Exercise description: In the entries below, find the line with "Screen dimensions: 923x476" and the line with "How do I perform: Click". Print those two and everything between them exactly, and nothing else.

Records shown:
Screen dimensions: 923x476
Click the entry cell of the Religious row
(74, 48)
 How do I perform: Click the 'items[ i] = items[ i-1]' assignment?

--

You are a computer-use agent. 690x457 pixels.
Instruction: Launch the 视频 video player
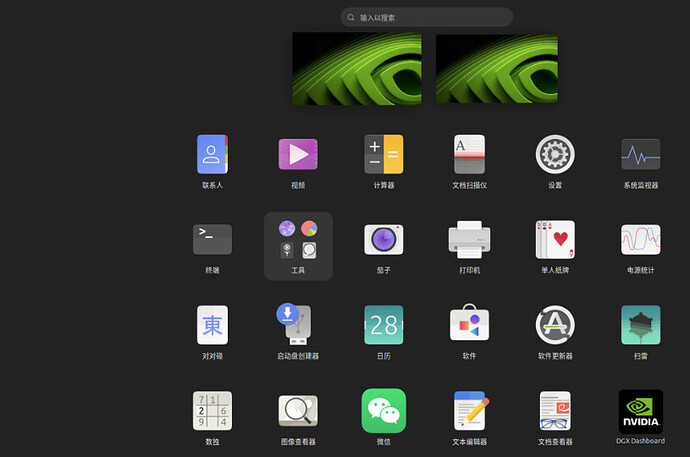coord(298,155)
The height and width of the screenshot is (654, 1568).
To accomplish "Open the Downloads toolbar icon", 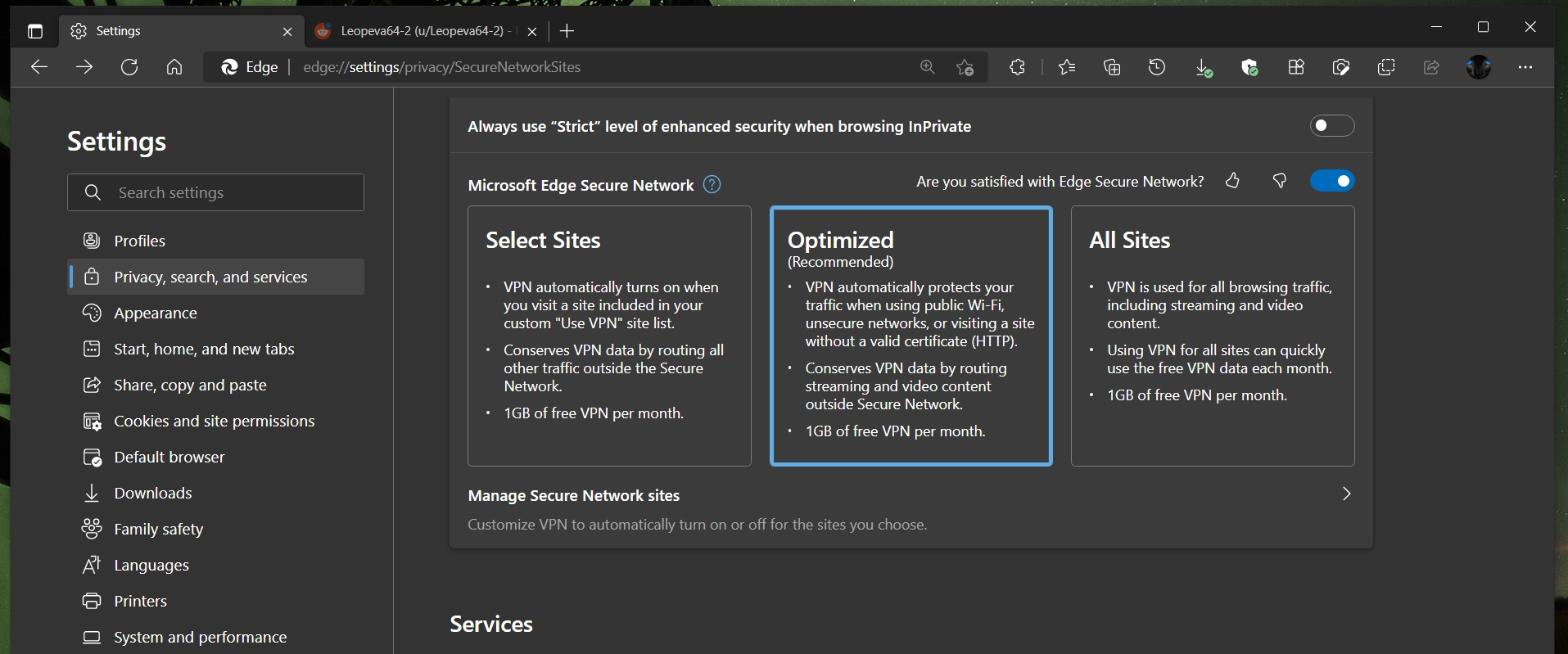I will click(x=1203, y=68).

Written solution:
Screen dimensions: 923x476
Click the entry cell of the Religious row
(74, 48)
 How do I perform: Click the 'items[ i] = items[ i-1]' assignment?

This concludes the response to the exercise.